→ **To do**
Write every line of the material out exactly as shown.

→ **The input**
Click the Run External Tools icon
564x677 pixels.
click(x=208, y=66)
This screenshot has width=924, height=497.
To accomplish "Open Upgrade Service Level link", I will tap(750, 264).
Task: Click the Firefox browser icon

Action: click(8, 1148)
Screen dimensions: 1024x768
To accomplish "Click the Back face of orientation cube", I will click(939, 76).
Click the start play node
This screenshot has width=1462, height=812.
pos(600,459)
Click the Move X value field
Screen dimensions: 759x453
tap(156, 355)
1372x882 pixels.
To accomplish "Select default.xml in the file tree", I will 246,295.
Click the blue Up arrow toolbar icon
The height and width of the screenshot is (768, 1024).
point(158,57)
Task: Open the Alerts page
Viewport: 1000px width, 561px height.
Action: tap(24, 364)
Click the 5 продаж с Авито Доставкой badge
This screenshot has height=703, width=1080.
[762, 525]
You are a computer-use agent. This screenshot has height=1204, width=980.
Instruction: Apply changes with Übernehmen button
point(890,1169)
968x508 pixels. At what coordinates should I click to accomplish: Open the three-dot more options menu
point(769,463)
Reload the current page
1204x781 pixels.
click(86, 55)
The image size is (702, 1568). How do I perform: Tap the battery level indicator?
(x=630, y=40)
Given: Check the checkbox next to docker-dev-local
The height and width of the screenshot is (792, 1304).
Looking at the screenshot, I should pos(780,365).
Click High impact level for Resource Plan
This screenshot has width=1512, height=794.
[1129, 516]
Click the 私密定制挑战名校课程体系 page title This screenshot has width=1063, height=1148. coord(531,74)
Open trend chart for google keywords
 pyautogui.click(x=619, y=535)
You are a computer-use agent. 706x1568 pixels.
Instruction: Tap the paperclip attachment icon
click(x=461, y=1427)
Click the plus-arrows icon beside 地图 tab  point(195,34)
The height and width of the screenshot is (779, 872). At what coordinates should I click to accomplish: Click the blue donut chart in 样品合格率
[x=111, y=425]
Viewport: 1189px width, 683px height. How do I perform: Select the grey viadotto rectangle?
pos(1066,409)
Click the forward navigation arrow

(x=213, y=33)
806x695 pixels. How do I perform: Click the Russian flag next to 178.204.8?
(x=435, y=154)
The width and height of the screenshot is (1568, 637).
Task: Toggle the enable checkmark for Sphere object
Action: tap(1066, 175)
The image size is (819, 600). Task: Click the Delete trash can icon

→ **Exercise answer**
Click the Run External Tools icon
564x677 pixels.
click(x=208, y=66)
This screenshot has width=924, height=497.
To accomplish "Open Upgrade Service Level link", I will tap(750, 264).
Task: Click the Firefox browser icon

Action: click(8, 1148)
Screen dimensions: 1024x768
To accomplish "Click the Back face of orientation cube", I will click(939, 76).
Click the start play node
This screenshot has width=1462, height=812.
pos(600,459)
Click the Move X value field
Screen dimensions: 759x453
tap(156, 355)
1372x882 pixels.
To accomplish "Select default.xml in the file tree", I will 246,295.
Click the blue Up arrow toolbar icon
The height and width of the screenshot is (768, 1024).
point(158,57)
Task: Open the Alerts page
Viewport: 1000px width, 561px height.
Action: tap(24, 364)
Click the 5 продаж с Авито Доставкой badge
This screenshot has height=703, width=1080.
[762, 525]
You are a computer-use agent. This screenshot has height=1204, width=980.
Instruction: Apply changes with Übernehmen button
point(890,1169)
968x508 pixels. At what coordinates should I click to accomplish: Open the three-dot more options menu
point(769,463)
Reload the current page
1204x781 pixels.
click(86, 55)
The image size is (702, 1568). How do I perform: Tap the battery level indicator?
(x=630, y=40)
Given: Check the checkbox next to docker-dev-local
The height and width of the screenshot is (792, 1304).
Looking at the screenshot, I should pos(780,365).
Click High impact level for Resource Plan
This screenshot has width=1512, height=794.
[1129, 516]
Click the 私密定制挑战名校课程体系 page title This screenshot has width=1063, height=1148. coord(531,74)
Open trend chart for google keywords
 pyautogui.click(x=619, y=535)
You are a computer-use agent. 706x1568 pixels.
Instruction: Tap the paperclip attachment icon
click(x=461, y=1427)
Click the plus-arrows icon beside 地图 tab  point(195,34)
The height and width of the screenshot is (779, 872). At what coordinates should I click to accomplish: Click the blue donut chart in 样品合格率
[x=111, y=425]
Viewport: 1189px width, 683px height. How do I perform: Select the grey viadotto rectangle?
pos(1066,409)
Click the forward navigation arrow

(x=213, y=33)
806x695 pixels. How do I perform: Click the Russian flag next to 178.204.8?
(x=435, y=154)
The width and height of the screenshot is (1568, 637).
Task: Toggle the enable checkmark for Sphere object
Action: tap(1066, 175)
The image size is (819, 600). Task: Click the Delete trash can icon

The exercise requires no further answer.